Menteri Luar Negeri RI Retno Marsudi dalam Pertemuan Retreat para Menteri Luar Negeri ASEAN pada tanggal 25 Juli 2024 di Vientiane, Laos. (Foto: Kemenlu RI)
Vientiane, serayunusantara.com – Melansir dari laman Kemenlu RI, Menteri Luar Negeri RI Retno Marsudi angkat lima isu penting di Pertemuan Retreat para Menteri Luar Negeri ASEAN pada tanggal 25 Juli 2024 di Vientiane, Laos, yakni : isu sentralitas ASEAN, AOIP, Myanmar, Laut China Selatan dan isu Palestina.
Pertama, mengenai pentingnya ASEAN tidak menjadi proksi kekuatan mana pun. Sekali ASEAN jadi proksi, maka akan sulit bagi ASEAN memainkan peran sentralnya dan tetap menjadi ‘jangkar’ bagi terwujudnya perdamaian dan stabilitas di kawasan.
Kedua, mengenai keberlanjutan implementasi AOIP. Indonesia pastikan agar implementasi AOIP tetap diarustamakan baik dalam kegiatan ASEAN maupun dengan mitra wicaranya.
Sebagai tindak lanjut dari penyelenggaraan ASEAN Indo-Pacific Forum (AIPF) tahun lalu, tahun ini akan diselenggarakan Pertemuan ke-2 AIPF di sela-sela KTT ASEAN KE-44 dan ke-45 di Vientiane Oktober mendatang.
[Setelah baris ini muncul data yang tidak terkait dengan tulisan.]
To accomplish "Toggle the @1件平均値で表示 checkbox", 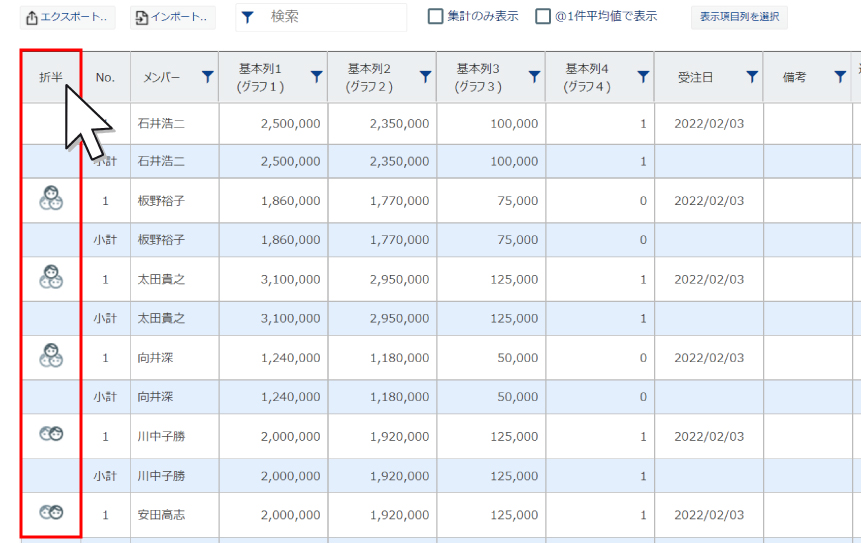I will [543, 17].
Indonesia juga berharap AIPF dapat diselenggarakan di Malaysia tahun depan.
Kalangan bisnis (ABAC Indonesia) saat ini juga tengah menyiapkan pembentukan ASEAN-Indo-Pacific Business Network.
Baca Juga: Menlu RI : Pemajuan HAM Kawasan, Kunci Masa Depan ASEAN yang Gemilang
Untuk keberlanjutan AOIP, Menlu lebih lanjut mengusulkan inisiatif Indonesia agar ASEAN dapat menyusun dan menyepakati Deklarasi AOIP sebagai rujukan utama arsitektur kawasan, sebagaimana disebutkan dalam dokumen Concord IV.
Ketiga, mengenai isu Myanmar. Menlu Retno menyampaikan kekecewaannya terkait tidak adanya progres 5PC oleh Myanmar.
Ia juga kembali menyampaikan mengenai situasi di Myanmar yang semakin buruk antara lain ditandai dengan: meningkatnya konflik internal yang sebabkan meningkatnya pengungsi internal; meningkatnya berbagai aktivitas kejahatan lintas batas, antara lain online scam dan perdagangan obat-obatan terlarang di mana korbannya mayoritas adalah warga negara Asia Tenggara. Data UNODC menunjukkan bahwa terjadi peningkatan perdagangan opium di Myanmar.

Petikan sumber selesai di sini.